# [WRITTEN TASK]
Copy out verbatim everything from the line containing "includes [1190, 1159]" down to the line containing "financial (926, 887)", including both of those lines.

# [RECORDS PROVIDED]
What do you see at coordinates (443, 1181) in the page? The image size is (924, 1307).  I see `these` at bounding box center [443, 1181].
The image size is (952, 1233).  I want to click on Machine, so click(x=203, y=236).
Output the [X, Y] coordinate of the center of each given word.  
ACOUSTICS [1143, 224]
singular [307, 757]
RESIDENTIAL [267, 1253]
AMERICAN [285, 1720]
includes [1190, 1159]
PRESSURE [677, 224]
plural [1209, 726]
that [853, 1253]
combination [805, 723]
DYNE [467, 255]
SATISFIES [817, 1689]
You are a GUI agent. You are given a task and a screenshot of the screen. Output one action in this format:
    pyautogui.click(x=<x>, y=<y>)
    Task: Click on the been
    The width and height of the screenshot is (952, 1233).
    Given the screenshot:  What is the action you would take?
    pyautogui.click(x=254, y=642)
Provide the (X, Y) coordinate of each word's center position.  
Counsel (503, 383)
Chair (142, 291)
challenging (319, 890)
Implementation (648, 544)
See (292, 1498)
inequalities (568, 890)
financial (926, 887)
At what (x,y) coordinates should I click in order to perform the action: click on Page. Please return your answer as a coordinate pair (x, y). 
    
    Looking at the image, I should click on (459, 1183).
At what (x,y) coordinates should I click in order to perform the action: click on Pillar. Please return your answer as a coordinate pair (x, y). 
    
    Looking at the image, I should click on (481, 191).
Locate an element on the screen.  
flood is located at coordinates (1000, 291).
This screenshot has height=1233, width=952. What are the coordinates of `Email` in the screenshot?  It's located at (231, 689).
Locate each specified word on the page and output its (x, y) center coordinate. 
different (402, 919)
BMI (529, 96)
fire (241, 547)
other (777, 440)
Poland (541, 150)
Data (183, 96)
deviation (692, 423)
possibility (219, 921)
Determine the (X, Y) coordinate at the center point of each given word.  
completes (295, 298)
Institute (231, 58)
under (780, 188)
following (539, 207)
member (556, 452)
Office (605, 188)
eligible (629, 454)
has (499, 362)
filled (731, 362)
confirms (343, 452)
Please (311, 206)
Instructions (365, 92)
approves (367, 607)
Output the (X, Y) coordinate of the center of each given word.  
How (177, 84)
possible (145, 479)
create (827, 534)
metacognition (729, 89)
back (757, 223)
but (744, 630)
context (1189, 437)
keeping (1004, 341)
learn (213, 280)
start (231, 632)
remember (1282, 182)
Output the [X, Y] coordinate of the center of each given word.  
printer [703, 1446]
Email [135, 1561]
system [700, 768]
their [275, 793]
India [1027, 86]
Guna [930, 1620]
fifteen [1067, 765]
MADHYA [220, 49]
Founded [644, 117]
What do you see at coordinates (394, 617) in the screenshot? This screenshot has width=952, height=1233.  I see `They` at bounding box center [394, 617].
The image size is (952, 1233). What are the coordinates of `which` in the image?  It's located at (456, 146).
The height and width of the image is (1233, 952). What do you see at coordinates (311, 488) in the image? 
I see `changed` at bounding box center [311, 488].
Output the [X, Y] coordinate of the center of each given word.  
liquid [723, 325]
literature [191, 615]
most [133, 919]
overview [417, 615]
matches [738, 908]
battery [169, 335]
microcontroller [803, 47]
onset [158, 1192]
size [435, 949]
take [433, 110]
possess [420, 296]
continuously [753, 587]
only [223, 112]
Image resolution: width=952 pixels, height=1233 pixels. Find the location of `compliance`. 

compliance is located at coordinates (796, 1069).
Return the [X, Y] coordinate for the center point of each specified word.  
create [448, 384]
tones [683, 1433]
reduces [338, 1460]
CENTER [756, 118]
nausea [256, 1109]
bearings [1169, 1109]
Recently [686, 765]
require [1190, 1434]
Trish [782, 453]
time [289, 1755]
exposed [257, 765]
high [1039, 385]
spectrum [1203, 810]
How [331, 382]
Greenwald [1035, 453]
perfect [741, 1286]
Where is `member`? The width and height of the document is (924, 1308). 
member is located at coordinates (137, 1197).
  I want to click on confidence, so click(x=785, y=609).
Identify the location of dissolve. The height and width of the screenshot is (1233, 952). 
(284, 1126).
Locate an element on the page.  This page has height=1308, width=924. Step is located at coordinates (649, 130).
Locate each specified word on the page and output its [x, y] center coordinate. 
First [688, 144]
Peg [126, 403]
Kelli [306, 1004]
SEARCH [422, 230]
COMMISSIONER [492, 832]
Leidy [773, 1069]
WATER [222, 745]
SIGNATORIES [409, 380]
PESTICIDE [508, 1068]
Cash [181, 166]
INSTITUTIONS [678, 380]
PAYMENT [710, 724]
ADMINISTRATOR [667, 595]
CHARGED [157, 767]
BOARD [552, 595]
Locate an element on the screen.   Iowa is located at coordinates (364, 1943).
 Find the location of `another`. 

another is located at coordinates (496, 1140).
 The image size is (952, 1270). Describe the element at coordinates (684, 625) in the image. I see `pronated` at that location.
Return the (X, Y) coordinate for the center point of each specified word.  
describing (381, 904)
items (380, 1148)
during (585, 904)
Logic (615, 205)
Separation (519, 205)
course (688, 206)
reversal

# [COMPLETE OUTPUT]
includes [1190, 1159]
PRESSURE [677, 224]
plural [1209, 726]
that [853, 1253]
combination [805, 723]
DYNE [467, 255]
SATISFIES [817, 1689]
You are a GUI agent. You are given a task and a screenshot of the screen. Output one action in this format:
    pyautogui.click(x=<x>, y=<y>)
    Task: Click on the been
    The width and height of the screenshot is (952, 1233).
    Given the screenshot:  What is the action you would take?
    pyautogui.click(x=254, y=642)
Provide the (X, Y) coordinate of each word's center position.  
Counsel (503, 383)
Chair (142, 291)
challenging (319, 890)
Implementation (648, 544)
See (292, 1498)
inequalities (568, 890)
financial (926, 887)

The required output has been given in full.